Gov. Kim Reynolds announced the closure of all Iowa schools through the end of the school year during a press conference on Friday, April 17.

“While I would like nothing more than to open up our schools and classrooms in May, we have to prioritize the health and safety of Iowans,” said Gov. Reynolds. “With our students at home, we must rely on continuous learning plans that are in place and prepare school districts for ‘Return to Learn’ in the fall. I greatly appreciate the work of Director Ann Lebo and all our school administrators, educators and staff during this unprecedented time.”

Schools were initially closed in mid-March help stop the spread of COVID-19. That closure was extended to April 30 during a press conference on April 2. 

"I think it’s the right decision, just health-wise, safety-wise," Perry Superintendent Clark Wicks said of the latest decision.

He added that the decision to close school through the end of the school year was a possibility the district was preparing for, as well as the possibility for school to start back up on May 1.

"And I think now our big thing is to start planning on is what do we do about the return to learn," Wicks said. "We do need to be thinking about our students who have been missed a number of days of school, we need to get something worked out for that return to learn. That will be imperative." 

Administration, staff and the school board will continue working together on exactly what that looks like for the district moving forward.

Gov. Reynolds and the Iowa Department of Education announced in a press release that the state of Iowa will:

Waive instructional time requirements for the remainder of the 2019-2020 regularly scheduled academic year for schools that continue to provide continuous learning through one of two approved options, voluntary educational enrichment opportunities, required educational services, or a combination of the two. Require schools to submit a Return to Learn Plan to the Iowa Department of Education by July 1 outlining ways they will address disruptions to learning as a result of COVID-19. This could include summer school, enrichment activities or other opportunities to address the needs of learners. Waive the requirement that schools start no earlier than Aug. 23, allowing school districts and nonpublic schools to make local decisions about the length of their 2020-2021 academic year. 

"It sounds like we could start earlier and we’ll be looking at that and working with our board and staff and just try to work out the best situation during this unprecedented time," Wicks said.

He added that they have also been looking at a number of options for graduation, though nothing has been finalized.

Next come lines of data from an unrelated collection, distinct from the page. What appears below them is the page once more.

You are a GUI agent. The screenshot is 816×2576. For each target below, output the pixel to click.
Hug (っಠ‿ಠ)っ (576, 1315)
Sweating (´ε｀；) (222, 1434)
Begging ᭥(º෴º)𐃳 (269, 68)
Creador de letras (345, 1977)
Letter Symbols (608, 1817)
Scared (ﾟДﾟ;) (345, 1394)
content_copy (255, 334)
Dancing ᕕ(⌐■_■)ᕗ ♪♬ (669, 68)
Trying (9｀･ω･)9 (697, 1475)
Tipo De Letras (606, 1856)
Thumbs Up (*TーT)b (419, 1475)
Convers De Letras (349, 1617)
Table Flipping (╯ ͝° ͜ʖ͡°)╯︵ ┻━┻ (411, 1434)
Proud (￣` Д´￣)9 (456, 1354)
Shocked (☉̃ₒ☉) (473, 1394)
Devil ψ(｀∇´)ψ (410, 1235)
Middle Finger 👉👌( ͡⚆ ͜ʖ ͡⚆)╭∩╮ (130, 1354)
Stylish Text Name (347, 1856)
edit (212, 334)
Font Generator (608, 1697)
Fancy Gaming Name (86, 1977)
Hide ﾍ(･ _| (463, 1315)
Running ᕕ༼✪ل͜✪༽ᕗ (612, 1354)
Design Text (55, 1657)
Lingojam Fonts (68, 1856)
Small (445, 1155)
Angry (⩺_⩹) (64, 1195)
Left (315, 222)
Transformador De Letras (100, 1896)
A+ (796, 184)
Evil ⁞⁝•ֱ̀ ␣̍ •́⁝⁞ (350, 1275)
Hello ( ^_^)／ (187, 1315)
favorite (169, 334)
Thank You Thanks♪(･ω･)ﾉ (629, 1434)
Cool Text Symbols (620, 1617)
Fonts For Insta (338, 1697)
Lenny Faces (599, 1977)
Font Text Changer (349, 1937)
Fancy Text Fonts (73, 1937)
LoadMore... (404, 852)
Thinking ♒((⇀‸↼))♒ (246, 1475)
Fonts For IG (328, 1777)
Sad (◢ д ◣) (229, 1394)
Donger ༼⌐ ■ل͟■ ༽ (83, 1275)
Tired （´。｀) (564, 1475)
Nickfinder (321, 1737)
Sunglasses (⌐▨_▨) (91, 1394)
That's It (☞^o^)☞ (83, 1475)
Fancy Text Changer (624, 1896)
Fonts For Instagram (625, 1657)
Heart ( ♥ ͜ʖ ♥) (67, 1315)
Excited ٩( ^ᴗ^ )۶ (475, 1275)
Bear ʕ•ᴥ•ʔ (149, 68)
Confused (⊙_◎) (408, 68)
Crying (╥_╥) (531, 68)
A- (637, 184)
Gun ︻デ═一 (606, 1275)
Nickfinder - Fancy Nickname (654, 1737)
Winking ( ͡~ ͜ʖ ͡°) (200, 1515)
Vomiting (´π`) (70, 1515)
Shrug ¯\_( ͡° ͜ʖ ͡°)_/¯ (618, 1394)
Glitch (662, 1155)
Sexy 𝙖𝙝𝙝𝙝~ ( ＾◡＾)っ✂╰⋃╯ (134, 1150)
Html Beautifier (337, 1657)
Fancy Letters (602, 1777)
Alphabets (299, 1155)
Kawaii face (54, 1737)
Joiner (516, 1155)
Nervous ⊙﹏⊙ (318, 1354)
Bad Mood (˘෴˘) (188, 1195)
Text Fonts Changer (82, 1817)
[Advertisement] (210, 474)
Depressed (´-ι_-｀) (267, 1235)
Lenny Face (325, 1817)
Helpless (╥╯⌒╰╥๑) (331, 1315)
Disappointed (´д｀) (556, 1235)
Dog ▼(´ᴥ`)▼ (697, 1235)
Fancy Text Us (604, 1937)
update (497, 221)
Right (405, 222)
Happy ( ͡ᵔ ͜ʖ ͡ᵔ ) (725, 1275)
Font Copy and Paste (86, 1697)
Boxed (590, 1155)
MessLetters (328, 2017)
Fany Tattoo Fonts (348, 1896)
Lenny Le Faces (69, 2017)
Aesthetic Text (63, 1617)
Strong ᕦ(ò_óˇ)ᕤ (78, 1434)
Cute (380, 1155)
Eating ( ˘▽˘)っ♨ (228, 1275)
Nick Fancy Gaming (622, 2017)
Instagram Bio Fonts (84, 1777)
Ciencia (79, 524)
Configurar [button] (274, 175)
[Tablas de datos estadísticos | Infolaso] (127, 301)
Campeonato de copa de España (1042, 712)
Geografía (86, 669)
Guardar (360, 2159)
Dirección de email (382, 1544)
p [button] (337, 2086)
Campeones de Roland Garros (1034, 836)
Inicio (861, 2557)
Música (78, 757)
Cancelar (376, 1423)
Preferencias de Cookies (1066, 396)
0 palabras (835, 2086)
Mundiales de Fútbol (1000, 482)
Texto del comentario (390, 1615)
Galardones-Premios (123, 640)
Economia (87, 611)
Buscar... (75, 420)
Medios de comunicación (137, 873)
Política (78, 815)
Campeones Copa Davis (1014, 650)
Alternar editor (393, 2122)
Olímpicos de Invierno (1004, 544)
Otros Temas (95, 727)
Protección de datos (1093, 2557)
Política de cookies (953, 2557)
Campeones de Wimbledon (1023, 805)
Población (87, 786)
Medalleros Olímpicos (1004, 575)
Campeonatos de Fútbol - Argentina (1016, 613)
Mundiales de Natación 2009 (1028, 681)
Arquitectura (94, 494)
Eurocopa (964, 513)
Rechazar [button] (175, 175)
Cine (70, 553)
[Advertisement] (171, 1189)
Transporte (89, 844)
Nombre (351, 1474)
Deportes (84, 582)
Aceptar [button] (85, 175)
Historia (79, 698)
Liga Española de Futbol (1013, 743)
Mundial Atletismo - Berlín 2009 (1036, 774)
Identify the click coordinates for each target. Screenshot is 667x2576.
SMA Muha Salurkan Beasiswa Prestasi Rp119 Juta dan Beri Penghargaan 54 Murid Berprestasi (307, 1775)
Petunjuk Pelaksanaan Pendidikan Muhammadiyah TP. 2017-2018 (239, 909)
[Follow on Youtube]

"We know that we’re going to have graduation, we want to make it as special as possible. We just have to decide on that date and the process that we’re going to go through with that," Wicks said.

For now, the district will continue using its Voluntary Educational Enrichment Opportunity plan.

"We’ve just got this going, we want to stay solid with it, work to improve it, work to make more contacts, try to get more and more kids involved," Wicks said.

He said staff, parents and students will need to keep cooperating to help ease the transition for the district's "return to learn."

"We’re just going to continue to grow and learn and let’s all work together to get through this," Wicks said. "I know it’s a difficult time but it is what it is and now we need to transform our environment as opposed to the environment transforming us. That’s what we’re going to do."